なお、セクハラは大きく2種類にわかれる。
対価型セクシャルハラスメントとは、断ったり抵抗したりすると降格や左遷などの可能性があることをちらつかせながら、強要を迫るセクハラのことだ。
あからさまにわかることが多いためか、減少傾向にある。
環境型セクシャルハラスメントとは、職場環境が不快だと感じさせるセクハラのことだ。対価型セクシャルハラスメントと比べると、無意識のうちに行っているケースが多い。
環境型セクシャルハラスメントは、3つのパターンにわかれる。
環境型セクシャルハラスメントのパターン | 特徴 |
---|---|
①視覚型 | 相手が見える所で、性を感じさせる本やサイトを見たりする |
②発言型 | 性的な内容の話をする |
③接触型 | 意味もなく相手の身体に触れる |
基本的に「視覚型、発言型、接触型」の順で、精神的ダメージが大きくなっていく。
ハラスメントは、セクハラ・パワハラに大きくわかれている。法律上定義されているものはこの2つだが、その他にも多くの種類が存在する。具体的には以下の通りだ。
ハラスメントの種類 | ハラスメントの内容 | 事例 |
---|---|---|
マタニティハラスメント | 妊娠中の女性社員に関する嫌がらせ | 育休の申請を理由に重要なポストから外す |
ジェンダーハラスメント | 性別に関する嫌がらせ(セクハラに発展するケースもある) | 男らしく、女らしくという言葉を使う |
アルコールハラスメント | アルコールに関する嫌がらせ | 一気飲みをしなくてはならない雰囲気を作る |
スモークハラスメント | (タバコの)煙による嫌がらせ | タバコが苦手な社員を喫煙室に呼び出す |
モラルハラスメント | モラルに関する嫌がらせ | 相手の行動や言動を全否定する |
部下に指導したいが、ハラスメントだと受け取られないか不安な方もいるだろう。
被害が多いパワハラとセクハラの対策方法を知っておくだけで、自身が無意識のうちにハラスメントをする確率を下げられる。
はじめに、パワハラと受け取られないために気を付けることを紹介していく。
前述で述べた、パワハラと定義されているものを絶対にしなければ、パワハラと受け取られる機会は減る。

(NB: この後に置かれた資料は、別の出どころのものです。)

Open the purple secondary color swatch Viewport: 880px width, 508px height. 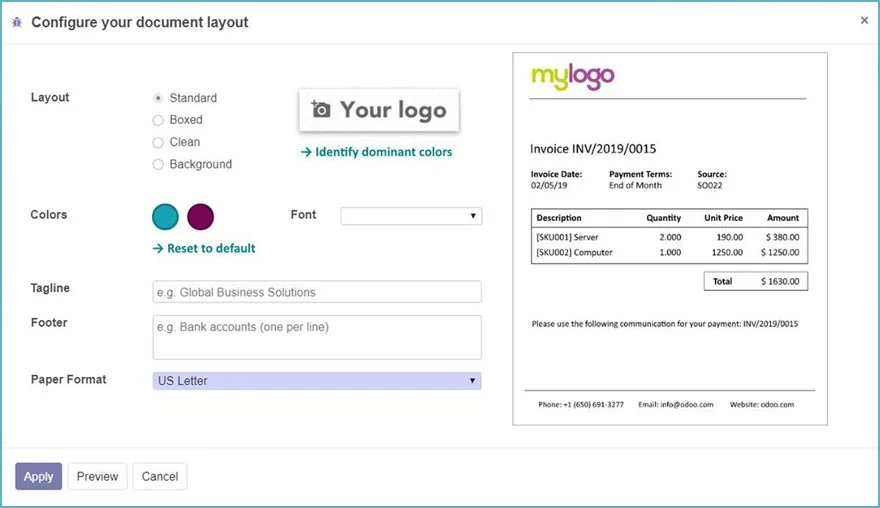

自分の行動に少しでも不安がある場合は、パワハラと定義されていることを行っていないか再確認すると良いだろう。
当たり前のことだが、相手への確認や相手のことを考えた発言などのコミュニケーションを取ることも、パワハラと受け取られないために大切だ。
相手の立場に寄り添うことで自分を守れる。コミュニケーションを取る際は、以下のことに気を付けると良いだろう。

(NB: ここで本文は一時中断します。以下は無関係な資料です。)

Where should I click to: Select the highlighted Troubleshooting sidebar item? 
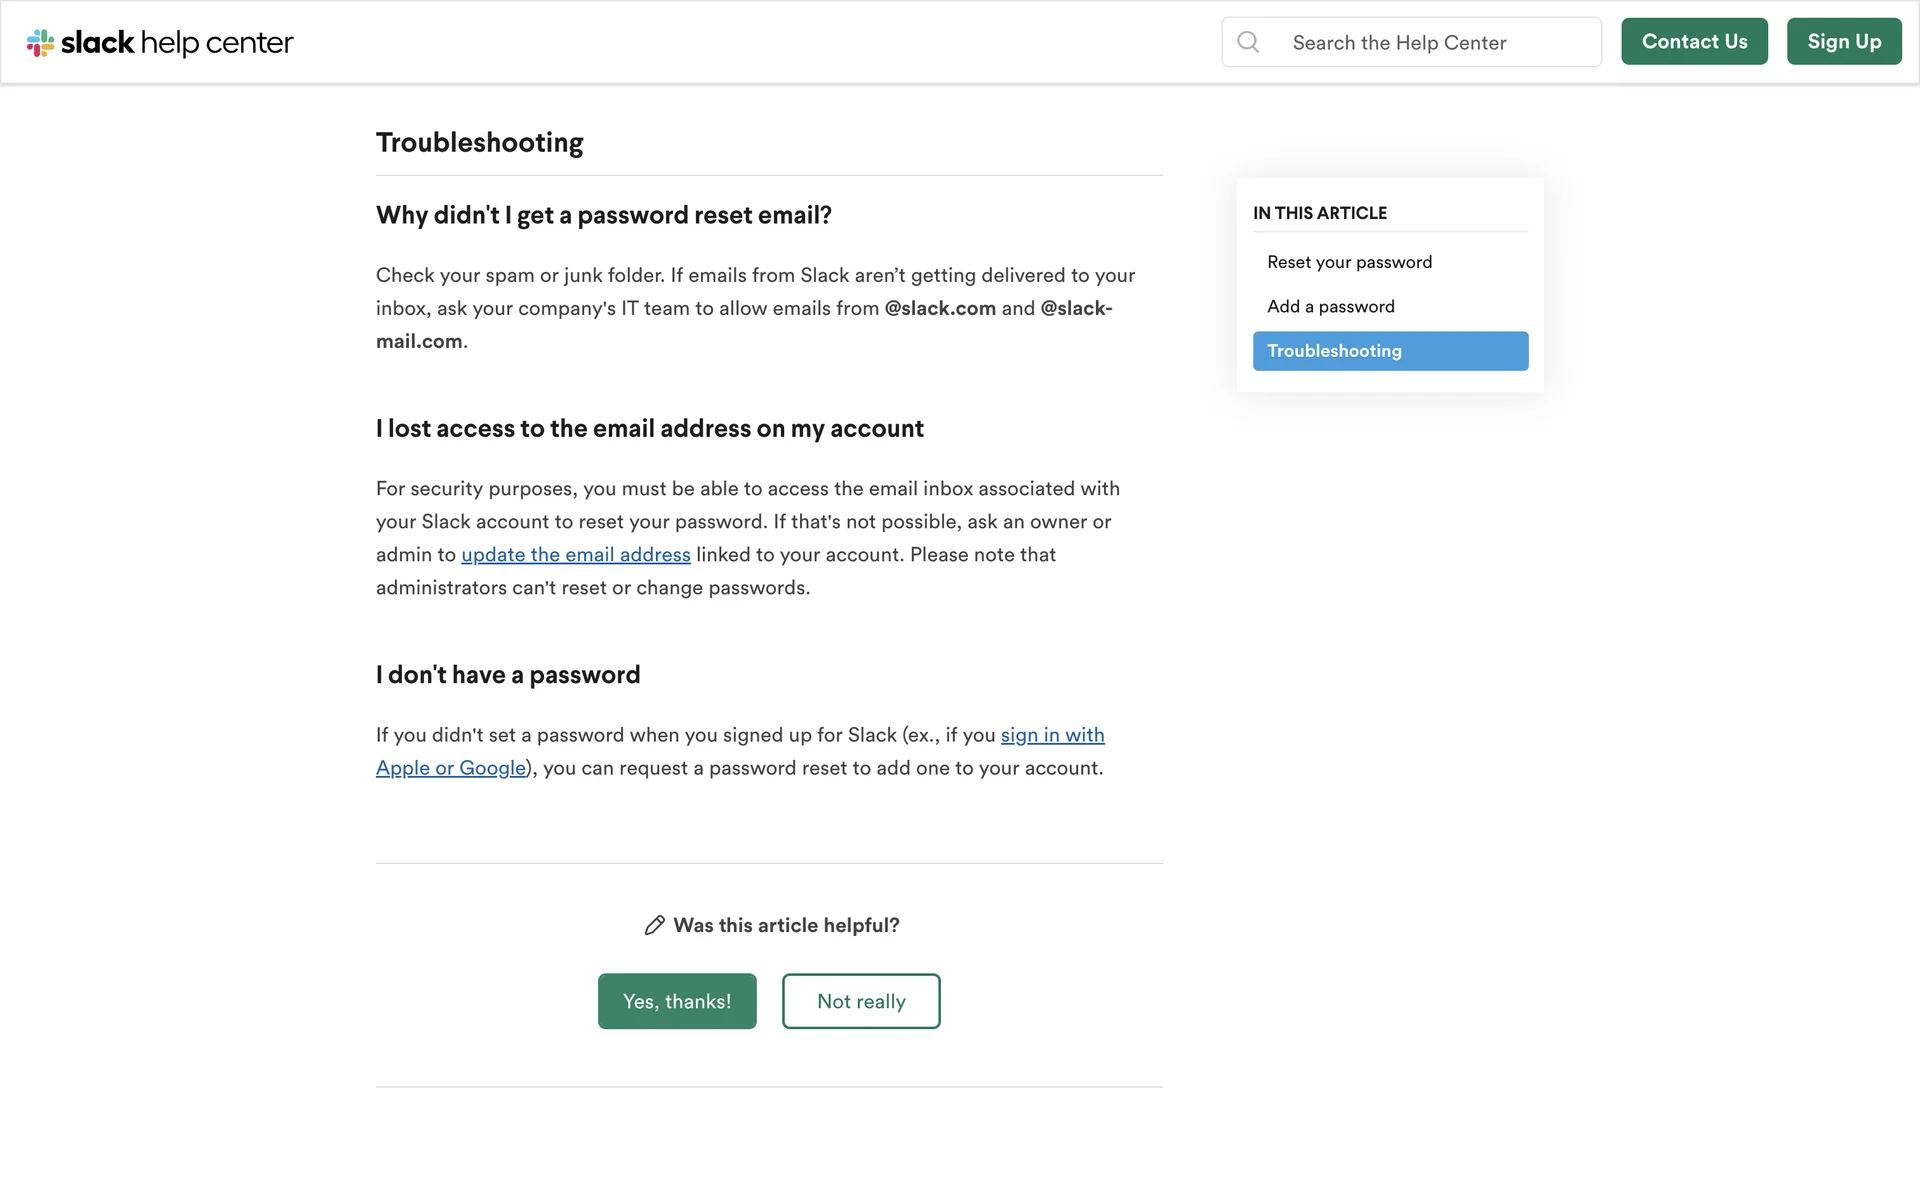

様々な意見があるという前提で話す理由は、自分の意見が絶対という思い込みを失くすためだ。相手を受け入れる体制ができて、お互いに話しやすくなる。
結果、円滑なコミュニケーションを維持する上で役立つ。
自分の意見を話す際に、相手を否定的なワードを使わないのもコツだ。
否定的なワードが一言入るだけで、相手は拒否されたと思ってしまい、話しづらくなってしまう恐れがある。
否定的なワードを使ってしまう場合は、「確かにそういう考えもあるよね」「なるほどね」と相手を受け入れるワードに置き換えることで、お互いに話しやすくなるだろう。
パワハラにならない叱り方を身に付けることも大切だ。以下のことを心掛けると良いだろう。
相手を侮辱する言葉を言ったり、他人と比較したりする行為など人格否定してはいけない。相手の人格に触れることを控えながら、指導することが大事だ。
相手のプロセスではなく、事実をもとに指導することも重要だと言える。仮に、仕事のミスを減らしてほしい場合は「〇〇さんのやり方が悪いから変えた方が良い」ではなく「〇〇のミスを減らすために改善してほしい」といった形で話すと良いだろう。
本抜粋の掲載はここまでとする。